Solid understanding of observability tooling and practices (Grafana, CloudWatch, Open Telemetry) and experience building monitoring for ML model performance in production.
Familiarity with ML frameworks (PyTorch), ML lifecycle tools (MLflow, SageMaker), and model serving patterns (real-time inference, batch transform, async processing). Experience with Triton and ONNX preferred.
Experience working in multi-region, production-grade environments handling high request volumes.
Experience and enthusiasm using AI-assisted development tooling to accelerate your own work and the work of ML Engineers.
Comfortable operating as a technical authority across ML Engineering, Software Engineering, SRE, and product teams—influencing outcomes through expertise and trust, not org chart position

Preferred Qualifications

Experience building self-service developer platforms or internal tooling for ML/data teams.
Exposure to LLM serving infrastructure (model hosting, prompt management, token-level observability) and agentic AI deployment patterns.
Experience with cost allocation, FinOps, or cloud cost optimization for ML workloads.
Background in cybersecurity or experience operating AI systems in regulated or security-sensitive environments.
Familiarity with the Model Context Protocol (MCP) or similar agent-tool integration standards.

What We Bring:

Join our AI Enablement Platform (AIP) team to accelerate your career journey, working with cutting-edge technologies and contributing to projects that have real customer impact. You will be immersed in a dynamic environment that recognizes and celebrates your achievements.

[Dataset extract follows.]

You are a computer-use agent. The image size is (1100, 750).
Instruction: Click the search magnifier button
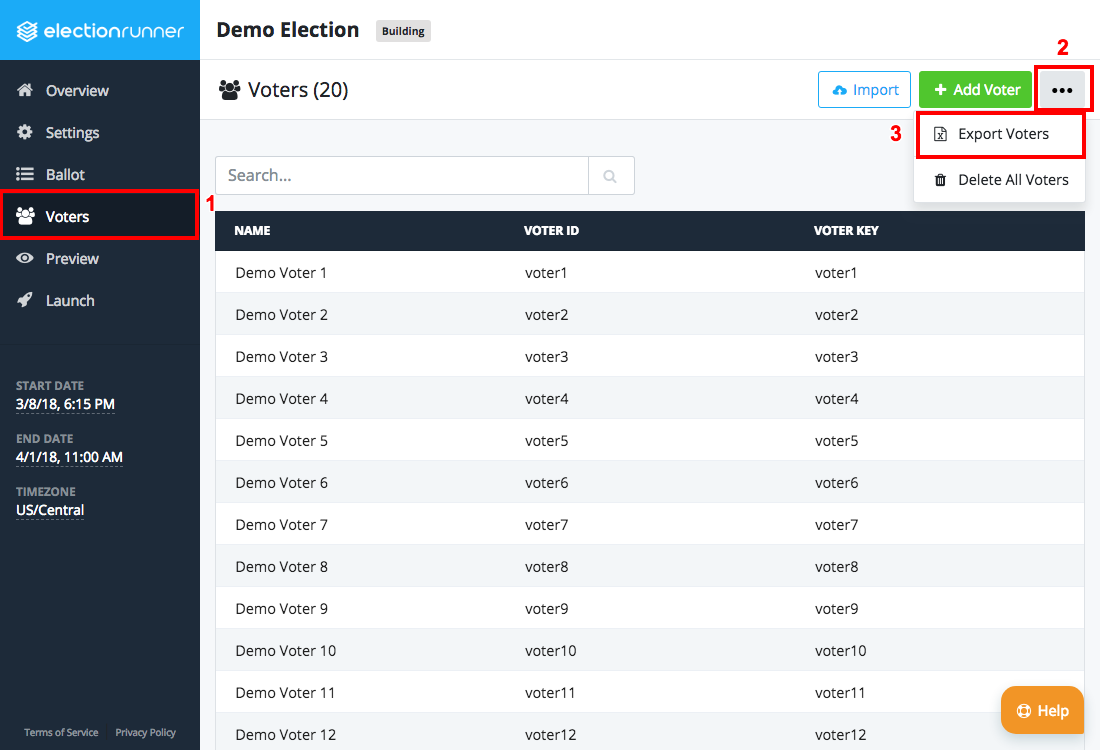(x=611, y=176)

Mimecast offers formal and ‘on the job’ learning opportunities, maintains a comprehensive benefits package that helps our employees and their family members to sustain a healthy lifestyle, and importantly - working in cross functional teams to build your knowledge!

Our Hybrid Model: We provide you with the flexibility to live balanced, healthy lives through our hybrid working model that champions both collaborative teamwork and individual flexibility. Employees are expected to come to the office at least two days per week, because working together in person:

Fosters a culture of collaboration, communication, performance and learning.
Drives innovation and creativity within and between teams.
Introduces employees to priorities outside of their immediate realm.
Ensures important interpersonal relationships and connections with one another and our community!

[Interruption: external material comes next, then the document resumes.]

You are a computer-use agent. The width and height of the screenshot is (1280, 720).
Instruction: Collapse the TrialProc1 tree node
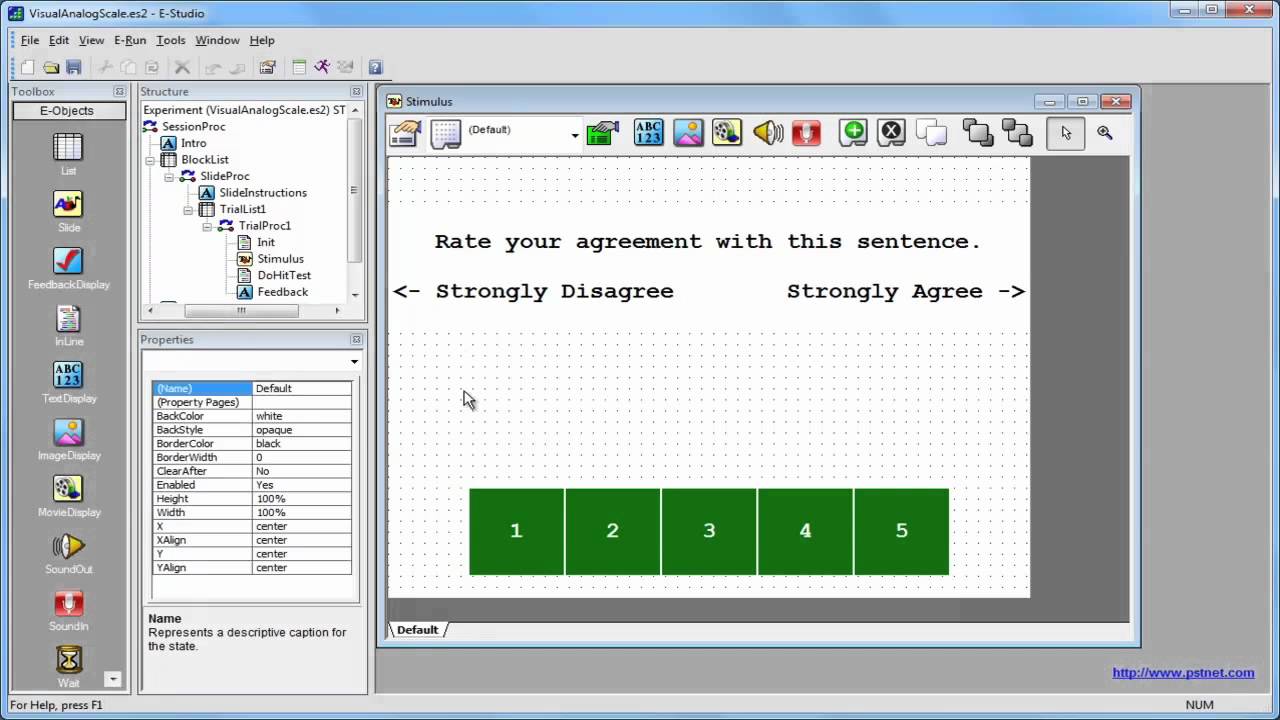tap(208, 226)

The base salary range for this position is $148,000−$222,000 plus benefits. This range represents the minimum and maximum new hire compensation for this role. The position may also be eligible for incentive plans and additional benefits, in accordance with company policy and local regulations. Our salary ranges are determined by role, level, and location with individual compensation also dependent on factors such as qualifications, experience, and skills. Final offers will reflect these considerations and may vary accordingly.

#LI-CS1

Belonging at Mimecast

Cybersecurity is a community effort. That’s why we’re committed to building an inclusive, diverse community that celebrates and welcomes everyone – unless they’re a cybercriminal, of course.

We’re proud to be an Equal Opportunity and Affirmative Action Employer, and we’d encourage you to join us whatever your background. We particularly welcome applicants from traditionally underrepresented groups.

We consider everyone equally: your race, age, religion, sexual orientation, gender identity, ability, marital status, nationality, or any other protected characteristic won’t affect your application.

If you require any adjustments or accommodations due to a disability, or any other reason that may help you in your interview process, please let us know by emailing careers@mimecast.com.

Due to certain obligations to our customers, an offer of employment will be subject to your successful completion of applicable background checks, conducted in accordance with local law.

It is unlawful in Massachusetts to require or administer a lie detector test as a condition of employment or continued employment.